Sindikat perdagangan obat aborsi yang digulung Polres Mojokerto bekerja secara terstruktur. Mulai dari importir hingga ke pengecer.

Untuk sampai ke konsumen, obat aborsi merek Cytotec itu melalui rantai distribusi yang lumayan panjang. Yakni berpindah ke 8 tangan berbeda yang menjadi anggota sindikat perdagangan gelap tersebut.

Obat berbahaya tersebut diimpor dari Australia oleh pria berinisial DP, warga Pluit, Jakarta Utara. Pria yang sudah masuk daftar pencarian orang (DPO) polisi ini memasok Cytotec dalam jumlah besar ke Jong Fuk Liong alias Jon (43), warga Kelurahan Pegangsaan Dua, Kelapa Gading, Jakarta Utara.

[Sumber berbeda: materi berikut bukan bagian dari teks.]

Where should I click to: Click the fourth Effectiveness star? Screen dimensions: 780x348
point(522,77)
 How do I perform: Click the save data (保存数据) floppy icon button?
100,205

Tim Resmob Satreskrim Polres Mojokerto meringkus Jon di rumahnya pada Minggu (28/2) sekitar pukul 04.00 WIB. Sales alat kesehatan ini mengaku dua kali memasok pil Cytotec ke Ernawati (50), warga Kelurahan Malaka Jaya, Duren Sawit, Jakarta Timur.

Yaitu 448 boks obat aborsi pada 23 November 2020 dan 200 boks pada 10 Januari 2021. Jon menjual obat aborsi ke pemilik toko obat Tulus di Pasar Pramuka, Matraman, Jakarta Timur tersebut seharga Rp 950 ribu. Setiap boks berisi 12 strip atau 120 butir Cytotec. Sehingga dari Jon, setiap butir obat penggugur kandungan itu hanya seharga Rp 7.916.

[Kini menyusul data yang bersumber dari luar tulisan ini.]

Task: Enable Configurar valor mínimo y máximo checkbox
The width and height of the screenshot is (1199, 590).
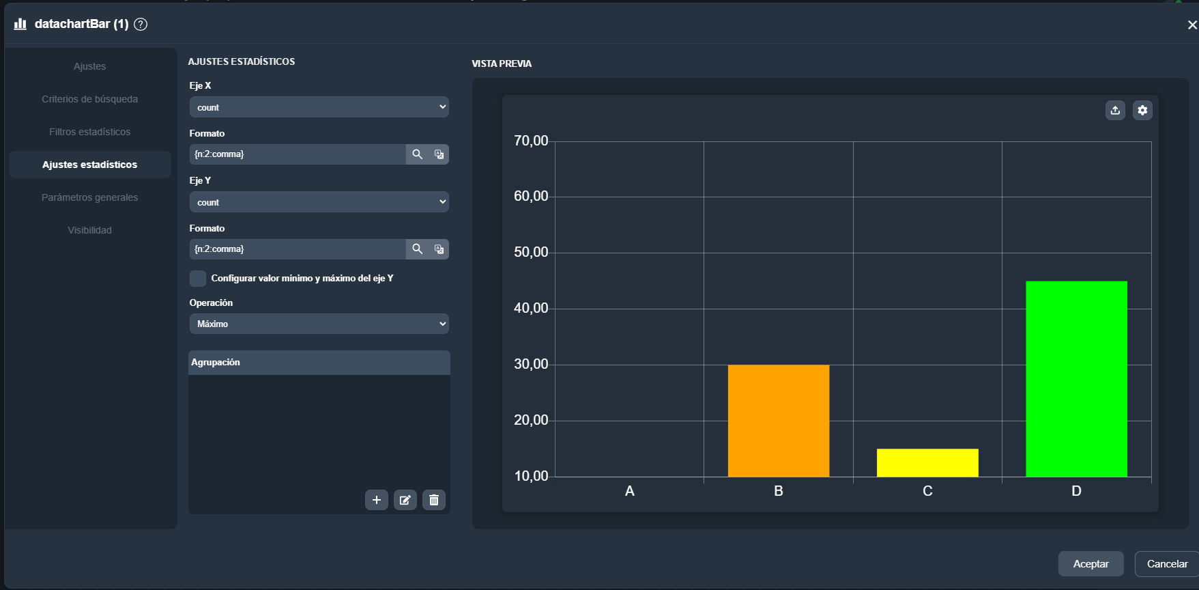Action: [198, 279]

"Setiap boks Jon mendapatkan keuntungan Rp 50.000. Sehingga dari 648 boks yang dia jual ke Ernawati, tersangka untung Rp 32,4 juta," kata Kapolres Mojokerto AKBP Dony Alexander dalam rilis yang diterima detikcom, Selasa (9/3/2021).

Ernawati diciduk polisi di toko obat miliknya pada Jumat (26/2) sekitar pukul 16.00 WIB. Dari dia, obat aborsi berpindah tangan ke Supardi (53), sales obat freelance warga Manunggal Bakti, Pasar Rebo, Jakarta Timur.